[Items listed in a dataset]
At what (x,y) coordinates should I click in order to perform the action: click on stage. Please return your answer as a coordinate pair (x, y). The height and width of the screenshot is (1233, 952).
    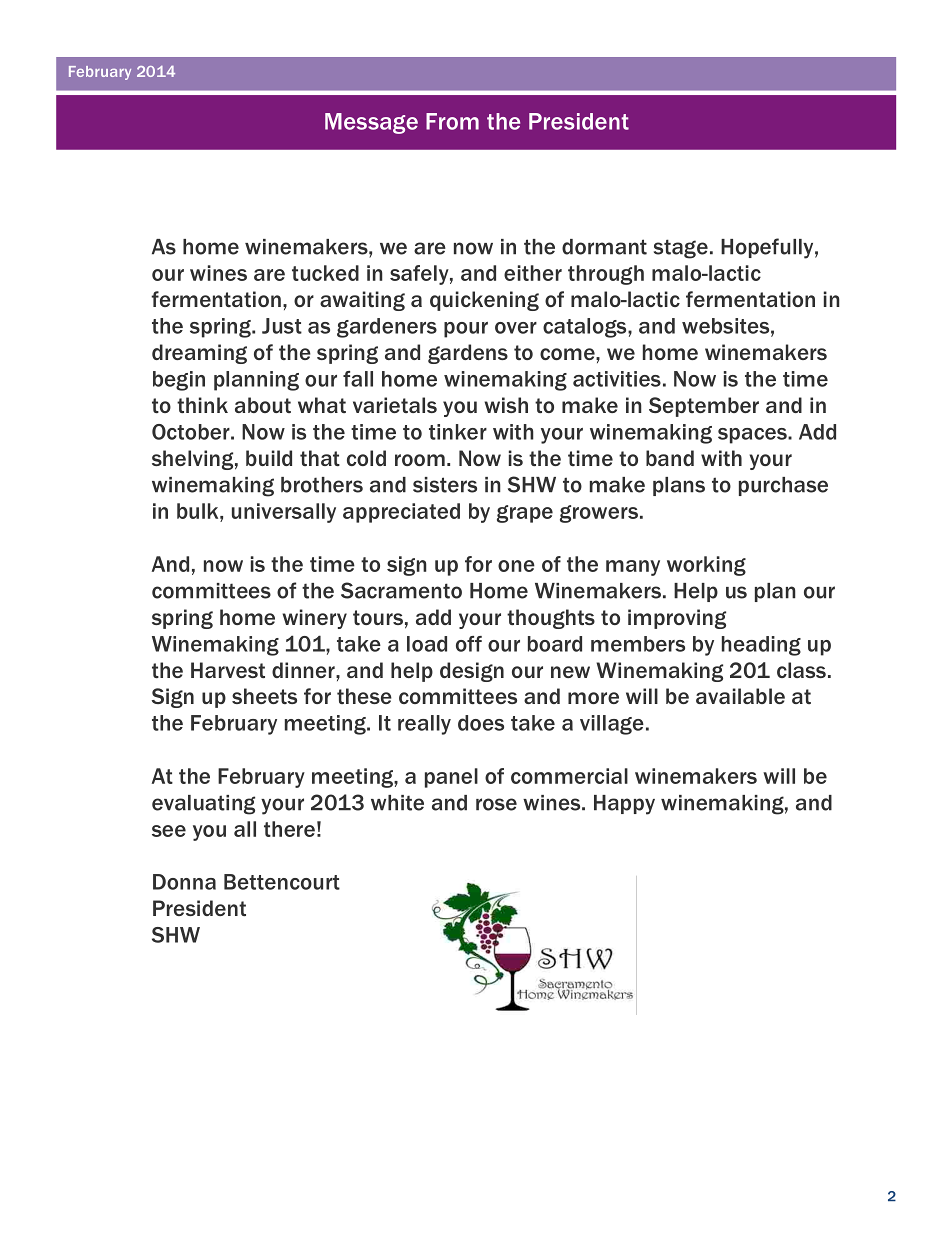
    Looking at the image, I should click on (681, 249).
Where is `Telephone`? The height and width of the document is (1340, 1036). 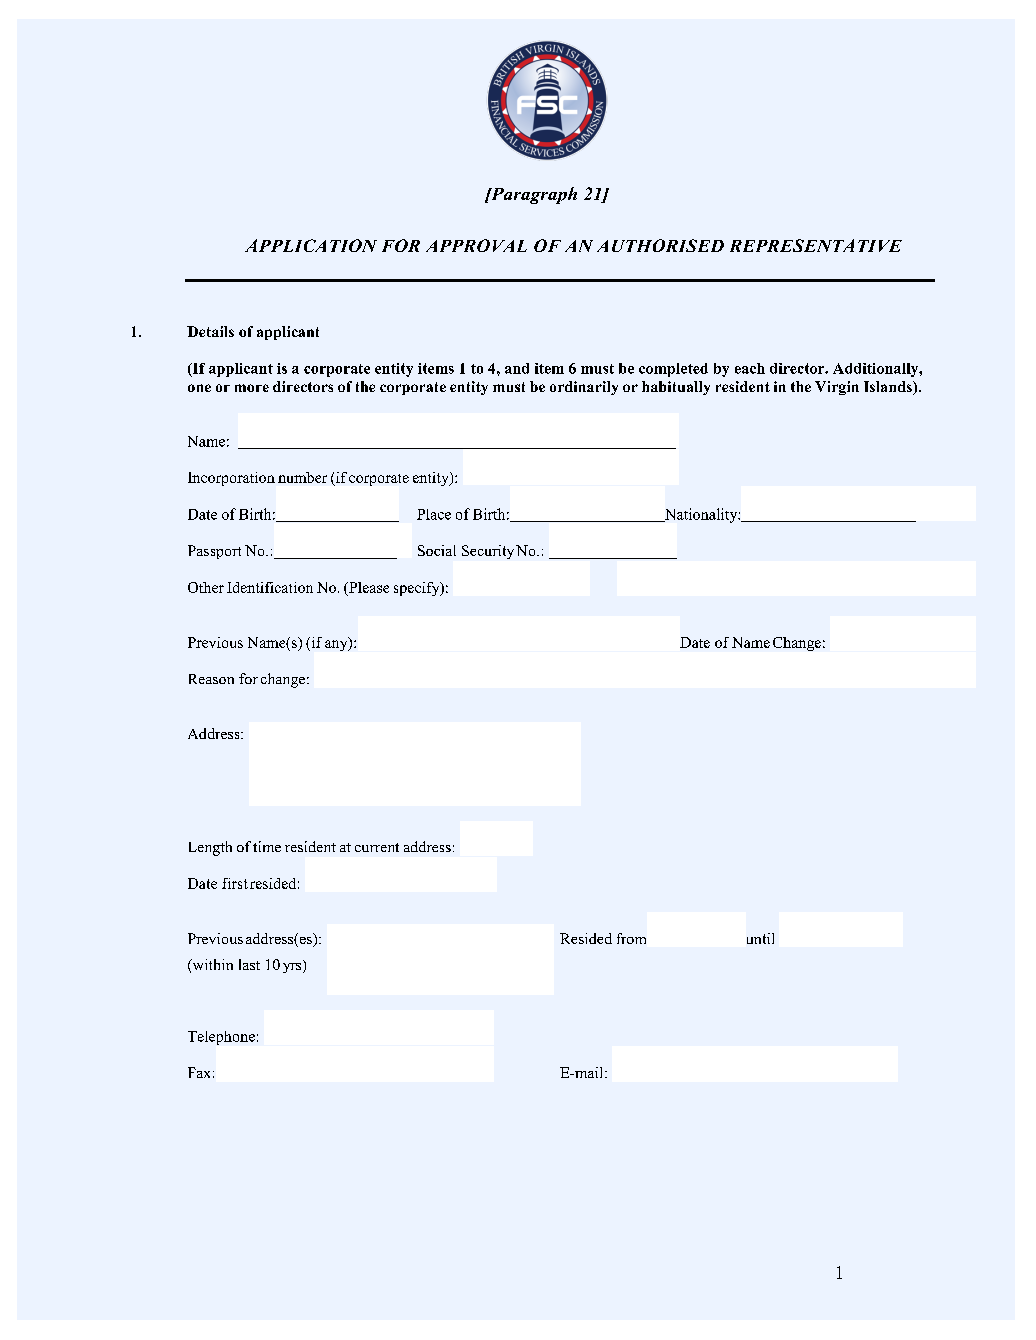 Telephone is located at coordinates (221, 1038).
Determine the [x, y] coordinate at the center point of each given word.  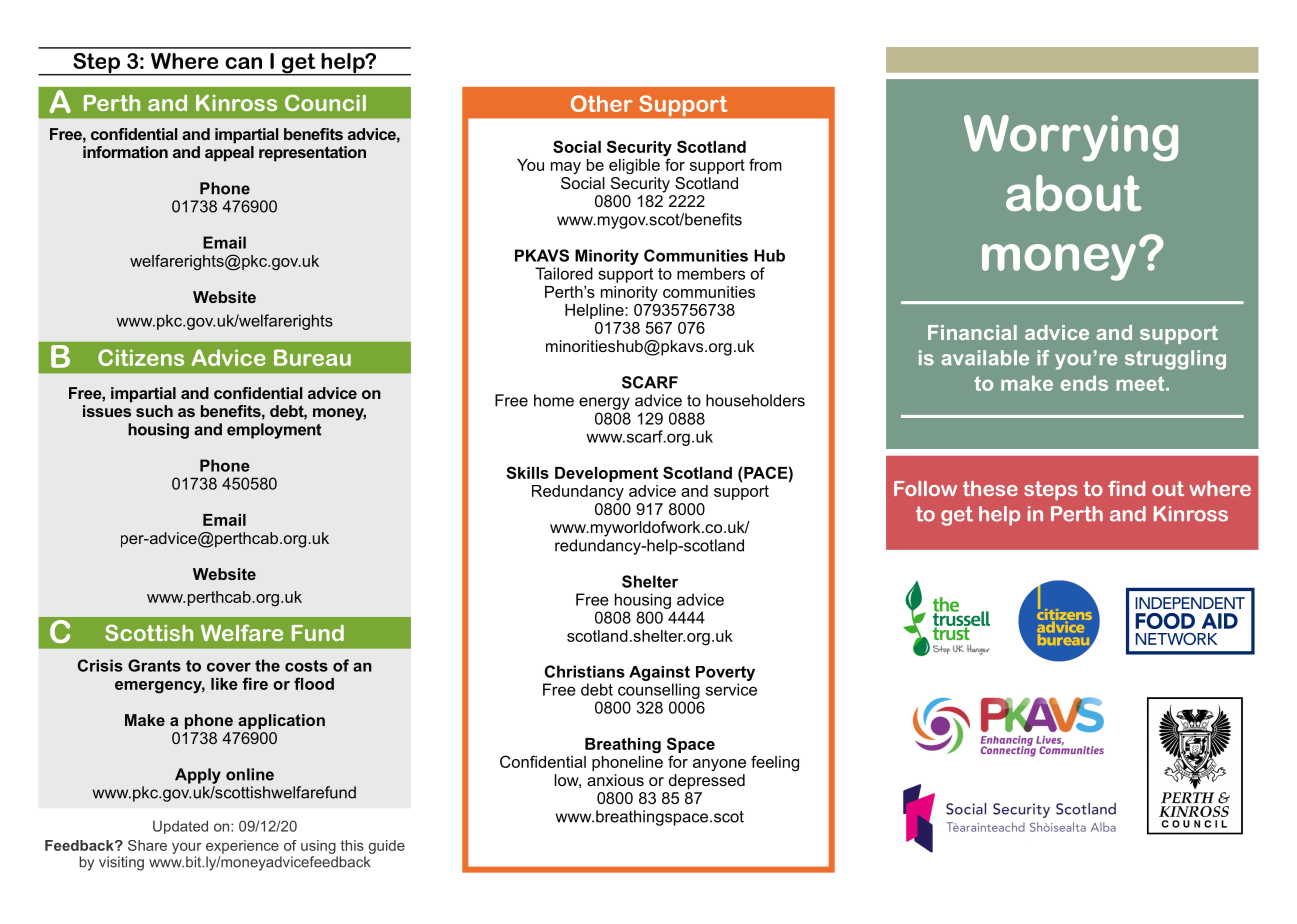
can [243, 63]
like [224, 684]
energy [604, 403]
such [154, 411]
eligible [634, 167]
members [711, 273]
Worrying [1071, 138]
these [990, 488]
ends [1084, 383]
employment [274, 431]
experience [242, 847]
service [731, 689]
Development [606, 474]
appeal [229, 152]
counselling [659, 691]
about [1074, 193]
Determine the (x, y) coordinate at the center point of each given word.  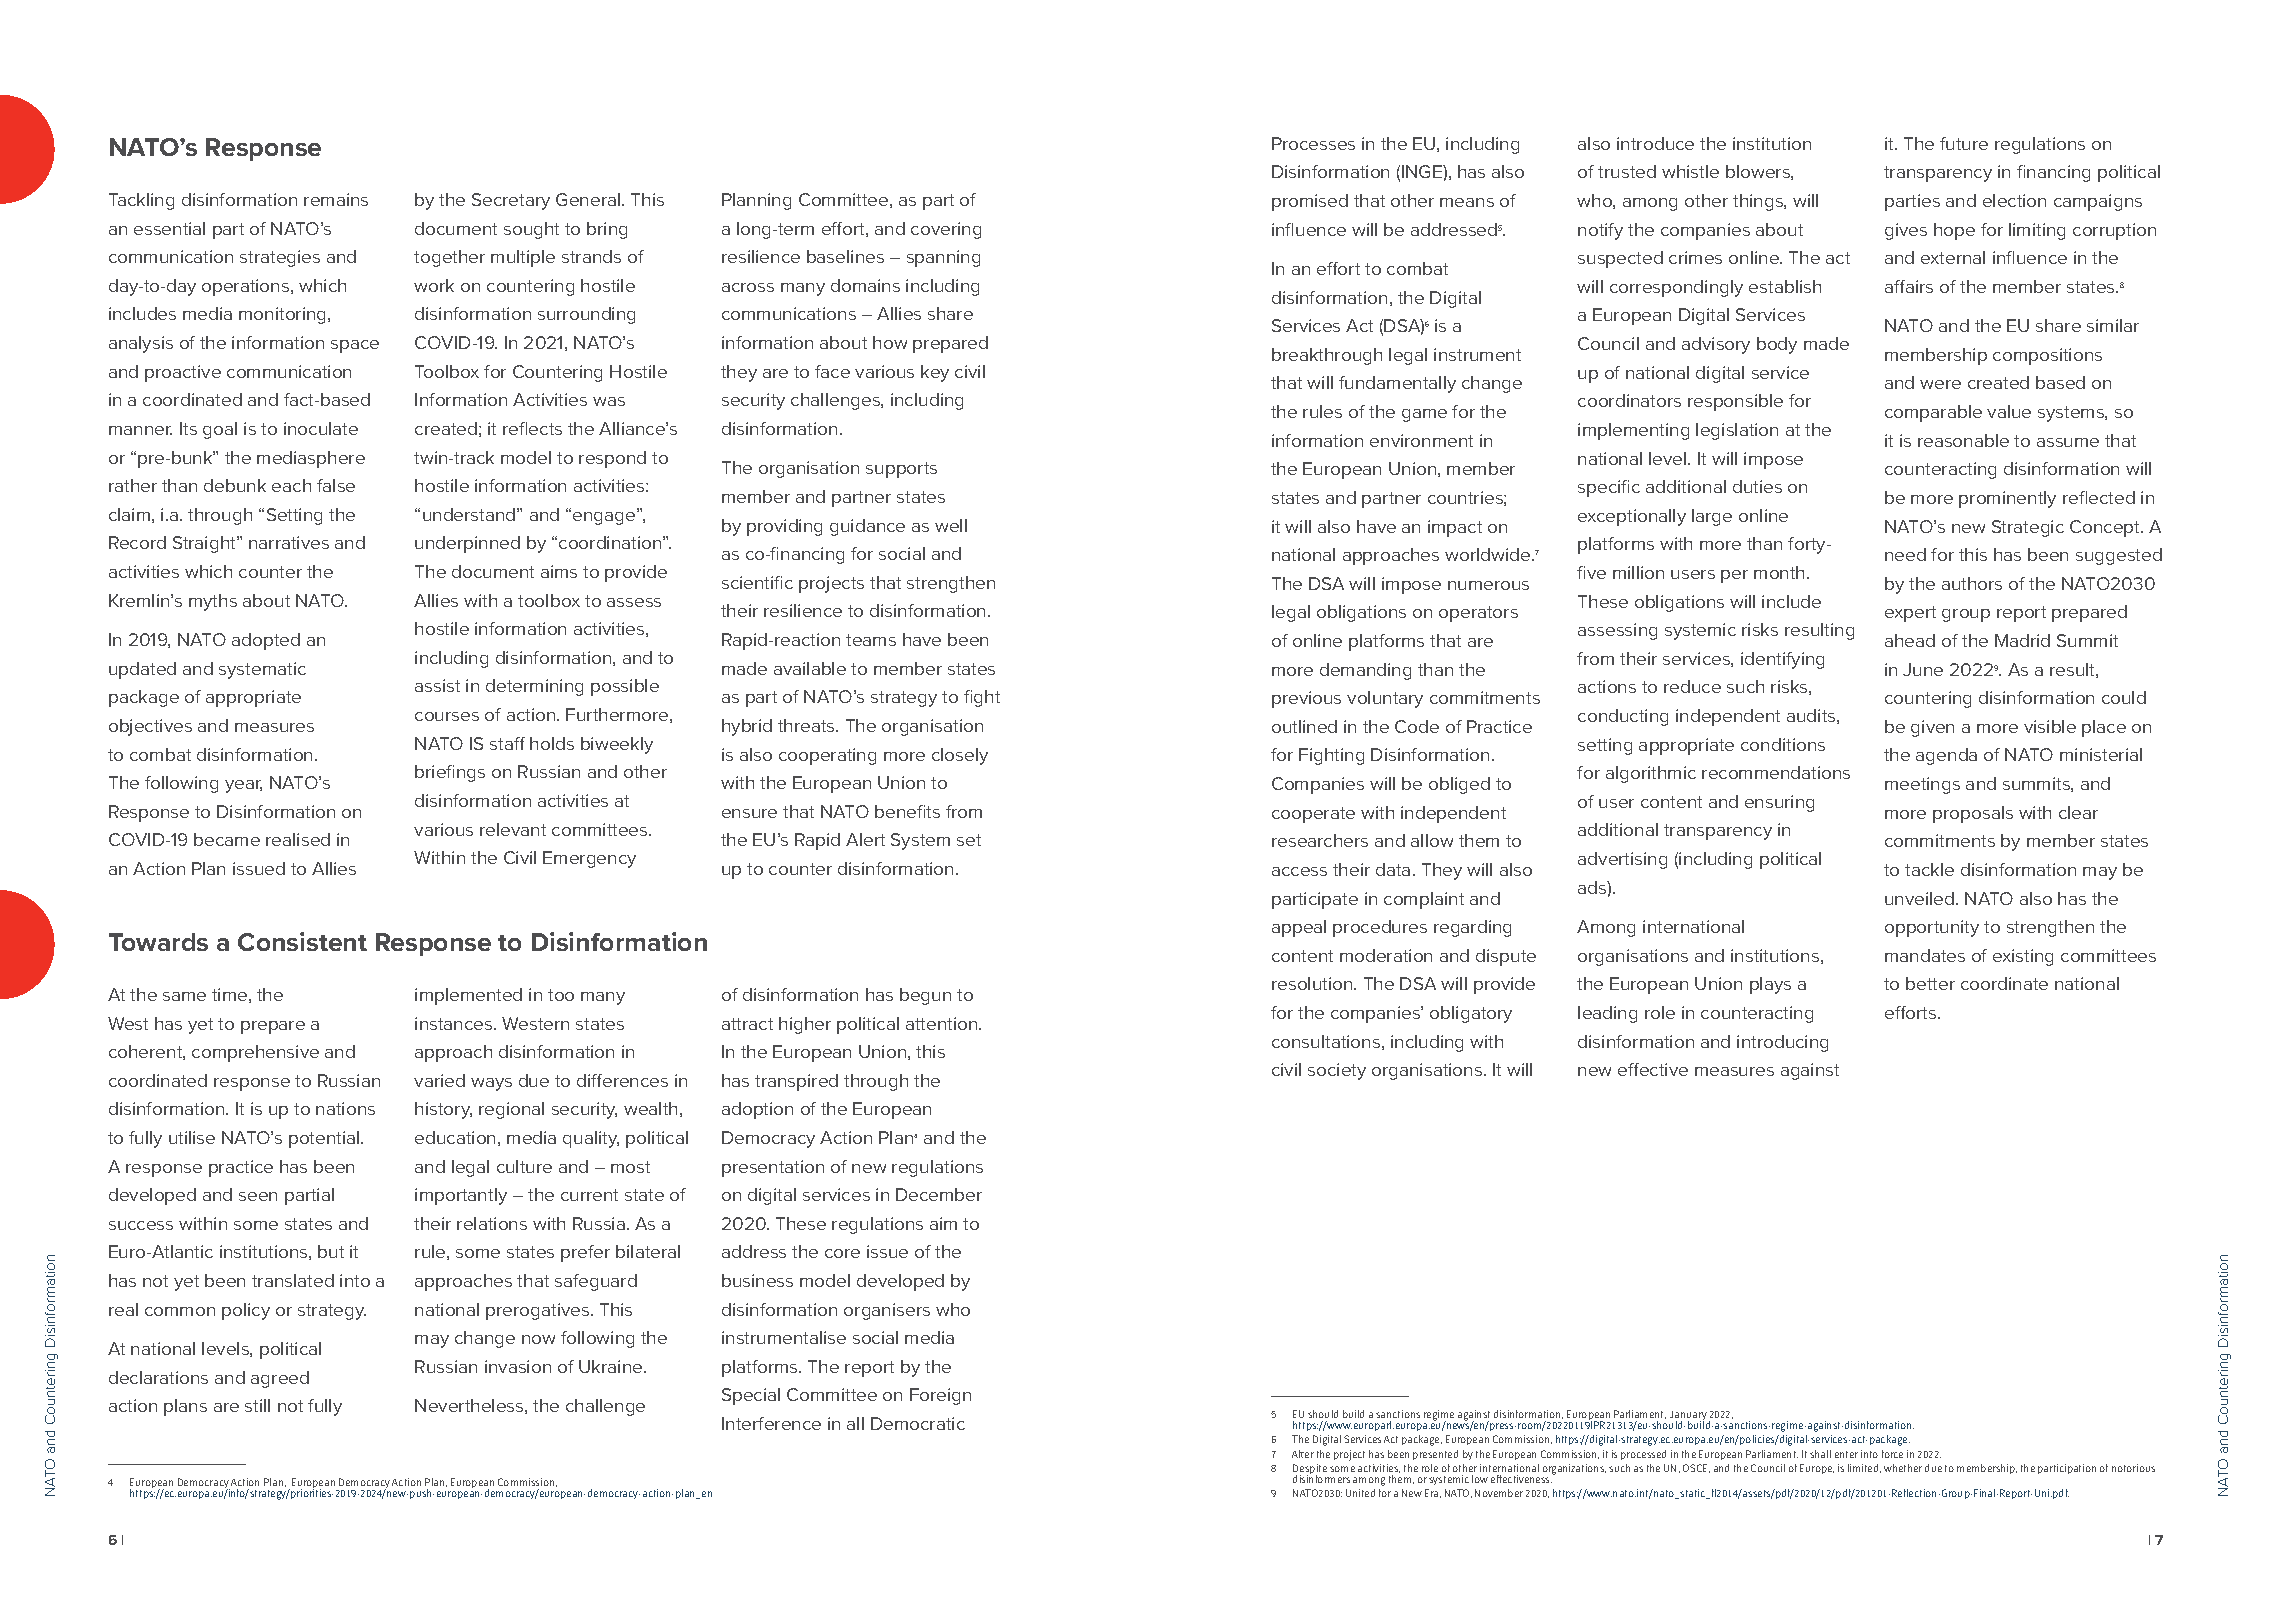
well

*EXERCISE DIRECTIONS*.
Start at the row containing "energy [604, 403]" and continue through the last row, then reproduce those rows with their requests, offsetting every coordinate in the answers by -78. Leave the pictures out of your answer.

*RESPONSE TO THE TASK*.
energy [526, 325]
such [76, 333]
eligible [556, 89]
members [633, 195]
Worrying [993, 60]
these [912, 410]
ends [1006, 305]
employment [196, 353]
experience [164, 769]
service [653, 611]
Development [528, 396]
appeal [151, 74]
counselling [581, 613]
about [996, 115]
Determine the (x, y) coordinate at the center point of each given word.  
well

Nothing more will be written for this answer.